When a fracture occurs due to the overuse of a particular bone, that condition is known as a stress fracture. It is slightly different from the fractures that occur due to traumatic injuries like automobile accidents, contact sports injuries, and falling from a height. Fractures occurring due to trauma are more serious and they may result in dislocation of the fractured bone. Such fractures require surgical fixation and may employ the use of Orthopedic implants.
In the case of a stress fracture, dislocation of the fractured bone is not seen, hence, surgery is not often required for the treatment.
Stress Fracture - An Overview
Also known as a hairline fracture, a stress fracture can be defined as the condition where a small crack occurs in the bone. Some of the most commonly involved bones in the case of stress fractures include tibia and fibula, navicular bones, and metatarsals. While on the other hand, the femur and pelvis are the least common locations where stress fractures are seen.
Causes of Stress Fracture
A stress fracture is a condition that develops due to the overuse of a bone. For example, athletes perform several high-impact activities regularly while playing or practicing. So, their movement is similar and that involves some specific bones or joints. Over a period of time, a crack in the bone may develop resulting in stress fracture. Foot and ankle are the most prone locations for fractures occurring due to stress.
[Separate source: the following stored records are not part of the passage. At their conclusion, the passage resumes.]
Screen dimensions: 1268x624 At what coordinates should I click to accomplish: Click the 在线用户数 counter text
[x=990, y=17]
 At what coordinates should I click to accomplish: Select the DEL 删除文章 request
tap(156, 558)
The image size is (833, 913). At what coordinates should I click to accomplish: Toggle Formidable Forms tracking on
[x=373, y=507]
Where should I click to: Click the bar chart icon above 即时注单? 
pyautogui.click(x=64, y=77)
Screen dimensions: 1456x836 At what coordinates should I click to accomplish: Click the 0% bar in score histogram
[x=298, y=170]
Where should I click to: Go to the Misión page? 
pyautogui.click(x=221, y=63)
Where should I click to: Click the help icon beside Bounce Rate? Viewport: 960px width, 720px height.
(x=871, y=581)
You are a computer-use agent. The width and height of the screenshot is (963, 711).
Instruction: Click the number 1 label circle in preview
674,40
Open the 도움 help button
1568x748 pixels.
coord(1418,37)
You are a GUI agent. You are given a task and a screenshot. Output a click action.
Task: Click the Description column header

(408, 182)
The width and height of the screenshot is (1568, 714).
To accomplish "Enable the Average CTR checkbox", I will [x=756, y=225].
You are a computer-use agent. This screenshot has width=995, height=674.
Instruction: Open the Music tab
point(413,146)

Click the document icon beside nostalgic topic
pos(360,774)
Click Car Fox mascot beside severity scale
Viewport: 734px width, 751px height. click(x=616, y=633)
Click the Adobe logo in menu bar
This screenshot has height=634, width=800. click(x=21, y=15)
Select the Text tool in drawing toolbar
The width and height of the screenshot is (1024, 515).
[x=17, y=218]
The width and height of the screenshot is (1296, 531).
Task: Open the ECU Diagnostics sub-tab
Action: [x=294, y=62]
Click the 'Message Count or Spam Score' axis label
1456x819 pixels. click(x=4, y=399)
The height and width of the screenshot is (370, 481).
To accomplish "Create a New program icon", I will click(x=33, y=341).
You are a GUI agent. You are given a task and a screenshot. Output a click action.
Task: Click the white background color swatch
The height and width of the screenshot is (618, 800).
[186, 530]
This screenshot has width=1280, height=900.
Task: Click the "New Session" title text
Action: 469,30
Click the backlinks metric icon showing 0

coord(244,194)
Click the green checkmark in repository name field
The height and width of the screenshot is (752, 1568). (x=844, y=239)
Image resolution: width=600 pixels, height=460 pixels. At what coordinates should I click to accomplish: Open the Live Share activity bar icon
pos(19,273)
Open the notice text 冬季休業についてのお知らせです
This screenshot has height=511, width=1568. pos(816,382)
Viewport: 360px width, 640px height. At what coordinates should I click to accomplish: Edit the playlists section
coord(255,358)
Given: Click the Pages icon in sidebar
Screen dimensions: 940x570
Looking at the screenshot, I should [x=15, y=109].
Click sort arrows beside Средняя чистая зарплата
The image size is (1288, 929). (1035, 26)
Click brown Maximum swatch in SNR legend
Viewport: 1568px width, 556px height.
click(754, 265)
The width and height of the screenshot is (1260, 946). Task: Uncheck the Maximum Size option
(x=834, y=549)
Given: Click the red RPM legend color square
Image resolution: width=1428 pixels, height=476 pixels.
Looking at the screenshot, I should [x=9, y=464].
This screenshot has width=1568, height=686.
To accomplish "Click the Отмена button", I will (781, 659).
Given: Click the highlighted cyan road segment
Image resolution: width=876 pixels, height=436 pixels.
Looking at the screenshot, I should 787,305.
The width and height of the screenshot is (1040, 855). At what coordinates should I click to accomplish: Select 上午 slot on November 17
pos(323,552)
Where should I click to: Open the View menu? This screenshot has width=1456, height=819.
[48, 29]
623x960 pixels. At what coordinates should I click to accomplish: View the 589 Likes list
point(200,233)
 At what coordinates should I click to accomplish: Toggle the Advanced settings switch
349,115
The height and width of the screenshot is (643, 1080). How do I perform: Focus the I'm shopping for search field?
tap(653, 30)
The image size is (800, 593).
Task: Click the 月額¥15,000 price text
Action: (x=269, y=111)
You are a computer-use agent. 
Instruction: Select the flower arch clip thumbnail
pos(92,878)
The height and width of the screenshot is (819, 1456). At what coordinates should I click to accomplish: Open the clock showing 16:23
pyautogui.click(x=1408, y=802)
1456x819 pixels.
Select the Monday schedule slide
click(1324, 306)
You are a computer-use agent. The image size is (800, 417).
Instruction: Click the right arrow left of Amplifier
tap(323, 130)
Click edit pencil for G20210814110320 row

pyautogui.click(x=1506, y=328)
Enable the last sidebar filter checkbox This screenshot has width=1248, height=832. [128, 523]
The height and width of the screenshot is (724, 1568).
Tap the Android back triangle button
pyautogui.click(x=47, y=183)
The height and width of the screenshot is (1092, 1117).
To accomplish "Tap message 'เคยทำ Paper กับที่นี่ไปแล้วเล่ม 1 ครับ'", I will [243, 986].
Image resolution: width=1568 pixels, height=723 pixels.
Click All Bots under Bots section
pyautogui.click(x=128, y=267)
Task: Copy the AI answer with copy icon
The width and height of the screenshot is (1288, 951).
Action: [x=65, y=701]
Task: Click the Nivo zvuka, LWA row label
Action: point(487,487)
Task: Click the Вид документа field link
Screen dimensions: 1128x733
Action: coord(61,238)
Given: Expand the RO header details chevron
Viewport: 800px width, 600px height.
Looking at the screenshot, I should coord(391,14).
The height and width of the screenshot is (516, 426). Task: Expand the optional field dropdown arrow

Another cause of stress fracture could be bone-related conditions like osteoporosis. In these situations, the speed of bone deterioration increases and this makes bones weak. Thus, such people can get stress fractures even while performing normal activities like walking. The reason behind this is that conditions like osteoporosis reduce bone density while making them more prone to getting fractured.
Besides all this, it is also seen that wearing poorly-sized footwear or high heels may also result in stress fracture.
Symptoms of Stress Fracture
Below-mentioned is some of the most common symptoms seen in the case of stress fractures:
- Persistent pain that becomes intense while using the affected site
- Swelling may also be seen
- Localized tenderness
Diagnosis of Stress Fracture
Several tests may be performed for the diagnosis of a stress fracture:
In identifying any fracture including a stress fracture, physical examination plays an important role, that is why this is the first thing a doctor does while diagnosing a fracture. During the physical examination, a doctor asks about the medical history of the patient, the cause of the fracture, areas where the patient is experiencing pain, and also their daily routine. All these questions help orthopedists decide the best line of treatment.
Radiological examination is the second step of diagnosis and for that, the primary indication is x-raying examination. This is done to visualize the location and seriousness of the fracture. In certain cases, MRI may also be suggested to get a closer look at the site of fracture.
Treatment of Stress Fracture
The first thing that is required to be done is to stop all the physical activities involving the fractured bone/joint. Most stress fractures heal by taking proper rest as suggested by the doctor. In certain cases, orthopedic shoes may be indicated (in case of foot and ankle fractures). While on the other hand, if proper guidance and treatment are not taken, the condition could become worse. To treat such cases surgery may be required.